* **Your goal**:
Tally how many lines in the data below include "computer", then please reply with only that figure.

* **Recorded information**:
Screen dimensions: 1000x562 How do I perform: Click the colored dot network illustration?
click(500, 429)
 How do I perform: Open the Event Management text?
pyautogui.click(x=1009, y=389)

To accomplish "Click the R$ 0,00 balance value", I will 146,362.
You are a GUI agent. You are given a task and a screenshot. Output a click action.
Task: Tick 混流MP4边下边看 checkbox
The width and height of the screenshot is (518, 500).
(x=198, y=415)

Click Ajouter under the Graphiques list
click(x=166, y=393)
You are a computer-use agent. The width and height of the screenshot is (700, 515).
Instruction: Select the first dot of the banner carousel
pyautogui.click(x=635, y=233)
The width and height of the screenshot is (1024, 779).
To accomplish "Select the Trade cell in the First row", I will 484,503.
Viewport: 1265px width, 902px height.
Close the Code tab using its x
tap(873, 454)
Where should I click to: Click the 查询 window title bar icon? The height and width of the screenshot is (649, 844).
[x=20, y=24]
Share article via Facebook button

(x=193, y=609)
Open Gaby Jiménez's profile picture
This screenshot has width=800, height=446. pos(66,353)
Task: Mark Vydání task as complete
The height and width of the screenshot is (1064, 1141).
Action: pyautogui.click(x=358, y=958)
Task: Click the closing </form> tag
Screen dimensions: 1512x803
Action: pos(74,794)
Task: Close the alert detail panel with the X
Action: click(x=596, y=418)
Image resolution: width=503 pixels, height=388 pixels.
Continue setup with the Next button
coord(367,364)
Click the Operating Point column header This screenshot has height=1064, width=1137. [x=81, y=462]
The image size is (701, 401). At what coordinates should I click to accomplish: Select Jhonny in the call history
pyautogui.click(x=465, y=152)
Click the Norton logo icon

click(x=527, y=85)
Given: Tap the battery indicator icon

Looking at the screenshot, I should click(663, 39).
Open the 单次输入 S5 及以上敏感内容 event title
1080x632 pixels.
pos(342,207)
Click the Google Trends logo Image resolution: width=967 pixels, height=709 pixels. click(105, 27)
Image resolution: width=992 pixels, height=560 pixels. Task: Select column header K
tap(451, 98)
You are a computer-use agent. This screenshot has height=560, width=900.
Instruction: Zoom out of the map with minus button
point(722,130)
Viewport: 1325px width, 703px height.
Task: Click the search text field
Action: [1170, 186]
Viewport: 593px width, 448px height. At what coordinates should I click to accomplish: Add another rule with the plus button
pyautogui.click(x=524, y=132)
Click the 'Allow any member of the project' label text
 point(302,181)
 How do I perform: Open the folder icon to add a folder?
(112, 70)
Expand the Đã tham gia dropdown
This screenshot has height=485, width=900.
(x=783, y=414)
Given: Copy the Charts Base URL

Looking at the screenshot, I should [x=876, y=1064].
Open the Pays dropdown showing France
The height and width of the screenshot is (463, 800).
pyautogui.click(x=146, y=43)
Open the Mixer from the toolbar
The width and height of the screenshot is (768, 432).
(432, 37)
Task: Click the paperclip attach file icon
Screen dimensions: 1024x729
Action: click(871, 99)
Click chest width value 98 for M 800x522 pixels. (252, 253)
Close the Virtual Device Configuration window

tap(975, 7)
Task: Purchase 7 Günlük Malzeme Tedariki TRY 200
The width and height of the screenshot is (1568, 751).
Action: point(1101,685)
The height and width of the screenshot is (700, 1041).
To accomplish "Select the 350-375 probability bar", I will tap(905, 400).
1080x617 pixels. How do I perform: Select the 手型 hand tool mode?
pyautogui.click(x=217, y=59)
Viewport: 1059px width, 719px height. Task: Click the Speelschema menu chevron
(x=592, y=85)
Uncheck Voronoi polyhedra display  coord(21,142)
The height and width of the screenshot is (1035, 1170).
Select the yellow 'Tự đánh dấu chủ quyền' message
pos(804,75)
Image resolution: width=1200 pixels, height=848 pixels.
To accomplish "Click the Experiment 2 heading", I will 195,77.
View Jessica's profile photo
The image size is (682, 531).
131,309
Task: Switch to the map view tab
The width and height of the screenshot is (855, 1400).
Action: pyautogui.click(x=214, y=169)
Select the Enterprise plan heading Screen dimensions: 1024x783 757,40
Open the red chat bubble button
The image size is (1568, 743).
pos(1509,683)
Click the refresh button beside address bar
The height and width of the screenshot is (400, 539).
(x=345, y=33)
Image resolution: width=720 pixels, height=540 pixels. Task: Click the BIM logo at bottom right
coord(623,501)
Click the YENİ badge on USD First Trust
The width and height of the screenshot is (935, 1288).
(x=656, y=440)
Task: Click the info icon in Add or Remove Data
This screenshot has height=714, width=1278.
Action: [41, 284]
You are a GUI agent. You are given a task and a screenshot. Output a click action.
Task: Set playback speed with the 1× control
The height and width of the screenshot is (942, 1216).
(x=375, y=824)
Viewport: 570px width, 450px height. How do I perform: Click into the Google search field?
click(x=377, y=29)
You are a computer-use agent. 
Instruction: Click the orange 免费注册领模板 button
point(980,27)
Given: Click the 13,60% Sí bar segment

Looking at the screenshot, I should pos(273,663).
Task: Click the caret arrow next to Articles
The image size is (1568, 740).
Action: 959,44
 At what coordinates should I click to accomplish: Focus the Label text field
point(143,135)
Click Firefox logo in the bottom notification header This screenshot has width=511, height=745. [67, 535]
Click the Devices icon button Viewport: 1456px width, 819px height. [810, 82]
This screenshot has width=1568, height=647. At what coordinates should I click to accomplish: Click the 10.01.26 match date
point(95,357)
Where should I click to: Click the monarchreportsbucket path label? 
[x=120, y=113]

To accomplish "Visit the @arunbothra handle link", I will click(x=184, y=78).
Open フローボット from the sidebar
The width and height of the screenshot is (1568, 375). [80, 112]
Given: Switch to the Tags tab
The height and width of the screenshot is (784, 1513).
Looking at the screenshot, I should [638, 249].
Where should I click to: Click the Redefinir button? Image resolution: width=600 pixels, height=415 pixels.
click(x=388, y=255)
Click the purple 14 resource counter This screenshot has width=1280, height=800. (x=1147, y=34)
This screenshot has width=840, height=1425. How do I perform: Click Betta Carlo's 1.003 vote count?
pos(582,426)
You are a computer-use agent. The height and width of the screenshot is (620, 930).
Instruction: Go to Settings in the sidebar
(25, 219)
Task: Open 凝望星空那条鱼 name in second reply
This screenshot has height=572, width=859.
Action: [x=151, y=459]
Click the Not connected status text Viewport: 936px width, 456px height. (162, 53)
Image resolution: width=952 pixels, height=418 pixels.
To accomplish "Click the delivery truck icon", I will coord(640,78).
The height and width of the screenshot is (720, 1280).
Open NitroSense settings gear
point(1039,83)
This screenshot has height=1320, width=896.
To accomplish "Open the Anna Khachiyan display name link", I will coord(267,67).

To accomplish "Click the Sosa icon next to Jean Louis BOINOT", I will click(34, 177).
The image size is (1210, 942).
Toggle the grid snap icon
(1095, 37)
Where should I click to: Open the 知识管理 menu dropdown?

* **Response below**:
4